POINT DE VUE ALEXANDRE TAILLEFER, ASSOCIÉ PRINCIPAL CHEZ XPND CAPITAL

Je suis montréaliste 

Vive Montréal libre, dirait peut-être aujourd’hui un certain général.

Le 7 avril dernier, le Québec a parlé. Fini la souveraineté, on met ça en arrière… et on regarde en avant. Il est temps de passer à l’étape la plus importante de notre autonomie, celle qui nous permettra de maintenir le modèle québécois, certainement l’un des plus justes et des plus égalitaires sur cette planète.

La seule façon d’y arriver sera de créer ensemble de la richesse que l’on pourra redistribuer. Et selon toutes les tendances mondiales et toutes les études économiques, urbanistiques et sociales, cette richesse se crée d’abord et surtout dans les métropoles. Au Québec, elle se créera à Montréal.

Car c’est une tendance lourde : les villes caractérisent de plus en plus les pays. Les échanges internationaux se font entre les métropoles, la densification des villes permet une plus grande productivité, une plus grande innovation.

C’est une question de masse critique – une notion de physique nucléaire selon laquelle il faut concentrer une certaine masse de matière pour que la réaction en chaîne se produise.

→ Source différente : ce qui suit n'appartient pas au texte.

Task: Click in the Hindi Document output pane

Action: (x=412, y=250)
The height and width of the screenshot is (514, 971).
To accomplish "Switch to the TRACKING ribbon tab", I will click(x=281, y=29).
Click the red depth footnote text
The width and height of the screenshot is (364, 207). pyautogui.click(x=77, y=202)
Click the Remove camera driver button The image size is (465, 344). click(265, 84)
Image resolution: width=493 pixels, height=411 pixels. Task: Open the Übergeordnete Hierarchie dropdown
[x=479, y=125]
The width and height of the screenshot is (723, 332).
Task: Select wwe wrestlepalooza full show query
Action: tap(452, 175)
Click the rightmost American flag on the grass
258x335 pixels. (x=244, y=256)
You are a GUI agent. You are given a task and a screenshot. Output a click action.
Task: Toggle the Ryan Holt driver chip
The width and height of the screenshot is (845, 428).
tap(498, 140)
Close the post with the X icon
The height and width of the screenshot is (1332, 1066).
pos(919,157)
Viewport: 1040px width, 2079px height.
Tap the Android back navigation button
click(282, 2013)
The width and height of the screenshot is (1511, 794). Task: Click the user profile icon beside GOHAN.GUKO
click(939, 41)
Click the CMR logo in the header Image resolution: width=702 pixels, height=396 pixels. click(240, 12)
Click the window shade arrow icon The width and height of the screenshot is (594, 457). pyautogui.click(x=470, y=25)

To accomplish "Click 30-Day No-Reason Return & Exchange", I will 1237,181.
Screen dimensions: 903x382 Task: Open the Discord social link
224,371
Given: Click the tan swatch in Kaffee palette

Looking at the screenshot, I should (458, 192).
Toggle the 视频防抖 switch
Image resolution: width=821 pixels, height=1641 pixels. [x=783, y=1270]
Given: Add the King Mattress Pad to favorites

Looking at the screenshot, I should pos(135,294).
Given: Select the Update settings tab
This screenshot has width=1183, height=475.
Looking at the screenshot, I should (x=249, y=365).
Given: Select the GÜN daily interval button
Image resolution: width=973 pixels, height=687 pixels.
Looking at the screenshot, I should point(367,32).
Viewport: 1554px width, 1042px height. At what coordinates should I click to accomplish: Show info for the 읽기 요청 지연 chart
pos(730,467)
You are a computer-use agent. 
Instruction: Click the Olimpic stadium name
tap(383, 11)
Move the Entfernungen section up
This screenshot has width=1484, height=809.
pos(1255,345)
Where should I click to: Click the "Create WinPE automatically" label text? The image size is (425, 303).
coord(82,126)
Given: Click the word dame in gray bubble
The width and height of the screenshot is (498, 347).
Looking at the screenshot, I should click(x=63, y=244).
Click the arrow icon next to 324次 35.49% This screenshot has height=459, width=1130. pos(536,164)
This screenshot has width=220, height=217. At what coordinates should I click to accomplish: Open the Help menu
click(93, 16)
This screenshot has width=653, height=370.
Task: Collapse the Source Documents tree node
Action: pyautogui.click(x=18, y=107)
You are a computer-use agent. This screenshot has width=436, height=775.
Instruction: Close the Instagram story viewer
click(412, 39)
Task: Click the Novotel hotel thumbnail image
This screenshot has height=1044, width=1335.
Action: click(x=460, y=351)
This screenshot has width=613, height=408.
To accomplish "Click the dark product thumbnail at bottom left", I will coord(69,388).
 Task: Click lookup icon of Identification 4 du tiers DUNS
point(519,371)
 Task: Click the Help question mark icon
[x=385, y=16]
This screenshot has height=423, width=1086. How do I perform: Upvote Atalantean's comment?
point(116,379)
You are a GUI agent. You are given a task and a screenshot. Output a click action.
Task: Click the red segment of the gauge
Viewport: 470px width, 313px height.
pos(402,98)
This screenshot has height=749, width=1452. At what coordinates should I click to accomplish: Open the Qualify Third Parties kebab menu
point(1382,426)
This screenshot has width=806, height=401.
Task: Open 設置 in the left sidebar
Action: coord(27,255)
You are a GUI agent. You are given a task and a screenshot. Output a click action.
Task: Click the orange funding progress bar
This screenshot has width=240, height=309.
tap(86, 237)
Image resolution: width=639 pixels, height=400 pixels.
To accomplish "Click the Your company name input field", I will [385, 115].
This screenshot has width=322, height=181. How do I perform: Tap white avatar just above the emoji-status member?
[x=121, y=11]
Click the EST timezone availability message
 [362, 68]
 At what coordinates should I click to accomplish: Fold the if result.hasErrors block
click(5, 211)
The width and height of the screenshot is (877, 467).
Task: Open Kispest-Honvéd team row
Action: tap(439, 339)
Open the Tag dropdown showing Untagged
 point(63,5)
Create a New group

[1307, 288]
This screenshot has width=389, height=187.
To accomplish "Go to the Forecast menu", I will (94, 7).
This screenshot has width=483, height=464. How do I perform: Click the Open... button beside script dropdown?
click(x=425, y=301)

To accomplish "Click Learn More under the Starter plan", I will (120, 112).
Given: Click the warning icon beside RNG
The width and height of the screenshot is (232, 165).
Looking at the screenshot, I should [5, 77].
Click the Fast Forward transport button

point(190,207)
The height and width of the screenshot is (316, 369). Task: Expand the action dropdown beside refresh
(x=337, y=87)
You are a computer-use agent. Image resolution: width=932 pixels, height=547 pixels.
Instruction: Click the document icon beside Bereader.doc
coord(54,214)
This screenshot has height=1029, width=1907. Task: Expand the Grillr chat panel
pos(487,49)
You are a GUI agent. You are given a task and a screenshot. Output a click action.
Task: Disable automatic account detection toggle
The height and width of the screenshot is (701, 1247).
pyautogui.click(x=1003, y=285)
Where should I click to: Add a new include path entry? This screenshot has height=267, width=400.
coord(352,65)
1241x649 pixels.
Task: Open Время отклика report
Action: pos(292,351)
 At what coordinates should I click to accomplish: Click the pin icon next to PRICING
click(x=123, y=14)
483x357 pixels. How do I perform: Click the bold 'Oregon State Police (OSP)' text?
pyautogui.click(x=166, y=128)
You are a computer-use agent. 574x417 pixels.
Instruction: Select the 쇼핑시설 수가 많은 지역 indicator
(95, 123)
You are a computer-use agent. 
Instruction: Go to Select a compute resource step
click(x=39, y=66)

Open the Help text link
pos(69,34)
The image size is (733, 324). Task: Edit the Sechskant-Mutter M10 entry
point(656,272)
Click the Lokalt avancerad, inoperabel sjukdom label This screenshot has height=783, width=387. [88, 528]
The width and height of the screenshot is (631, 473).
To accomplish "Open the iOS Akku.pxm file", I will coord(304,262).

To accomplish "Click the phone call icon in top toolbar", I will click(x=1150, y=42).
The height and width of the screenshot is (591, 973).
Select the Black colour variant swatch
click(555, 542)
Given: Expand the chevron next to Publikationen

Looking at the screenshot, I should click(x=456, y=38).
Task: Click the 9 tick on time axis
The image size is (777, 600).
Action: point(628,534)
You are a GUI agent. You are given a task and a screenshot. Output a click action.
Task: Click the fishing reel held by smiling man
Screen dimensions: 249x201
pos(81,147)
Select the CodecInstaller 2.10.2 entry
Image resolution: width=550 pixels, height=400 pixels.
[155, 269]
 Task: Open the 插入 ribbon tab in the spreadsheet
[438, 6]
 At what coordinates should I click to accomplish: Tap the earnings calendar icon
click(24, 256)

DONNER DE L’AIR À MONTRÉAL

Plus que jamais, les villes sont la solution à la création de richesse. Pour que Montréal joue ce rôle à son plein potentiel, il faudra une réforme importante de nombreux volets qui empêchent notre métropole d’agir rapidement et efficacement. On devra permettre à Montréal de générer de nouveaux revenus, de s’approprier des champs d’expertise essentiels à son développement, ne plus la traiter comme l’une des 16 régions administratives du Québec, mais bien comme son centre économique et culturel. Montréal n’est pas un des 16 wagons du train québécois : il en est la locomotive.

Entendons-nous bien. Il n’est pas question ici de la théorie du ruissellement – trickle down en anglais –, selon laquelle les dépenses des ultrariches finissent par créer de l’activité économique au bas de la pyramide sociale. Nous ne disons pas non plus qu’« un peu de la richesse et de la gloire de Montréal rejaillira sur Amos et Rimouski ».

Le principe est plutôt le suivant : une métropole est un poumon. Si on lui laisse
de l’air, tout le corps s’en trouve dynamisé.

La campagne qui vient de se terminer a abordé cette question. Nous avons senti une ouverture de tous les candidats au poste de premier ministre. Et nous savons que le maire Denis Coderre veut cette autonomie, qu’il est l’homme de la situation.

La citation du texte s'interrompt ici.